§ What is required
Copy out only the span from the line with "This screenshot has width=483, height=342." to the end of the data, both ends kept, word for word.

§ Record extracts

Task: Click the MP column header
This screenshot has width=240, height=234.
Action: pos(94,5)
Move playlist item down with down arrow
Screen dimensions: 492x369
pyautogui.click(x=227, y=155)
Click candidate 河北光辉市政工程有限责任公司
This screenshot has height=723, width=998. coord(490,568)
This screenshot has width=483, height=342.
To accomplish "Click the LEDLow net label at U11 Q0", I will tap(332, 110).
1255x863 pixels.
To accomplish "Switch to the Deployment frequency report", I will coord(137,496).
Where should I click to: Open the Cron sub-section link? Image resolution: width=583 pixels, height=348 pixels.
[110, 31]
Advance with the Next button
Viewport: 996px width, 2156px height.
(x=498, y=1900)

§ Answer box
This screenshot has width=483, height=342.
To accomplish "Click the LEDLow net label at U11 Q0", I will tap(332, 110).
1255x863 pixels.
To accomplish "Switch to the Deployment frequency report", I will coord(137,496).
Where should I click to: Open the Cron sub-section link? Image resolution: width=583 pixels, height=348 pixels.
[110, 31]
Advance with the Next button
Viewport: 996px width, 2156px height.
(x=498, y=1900)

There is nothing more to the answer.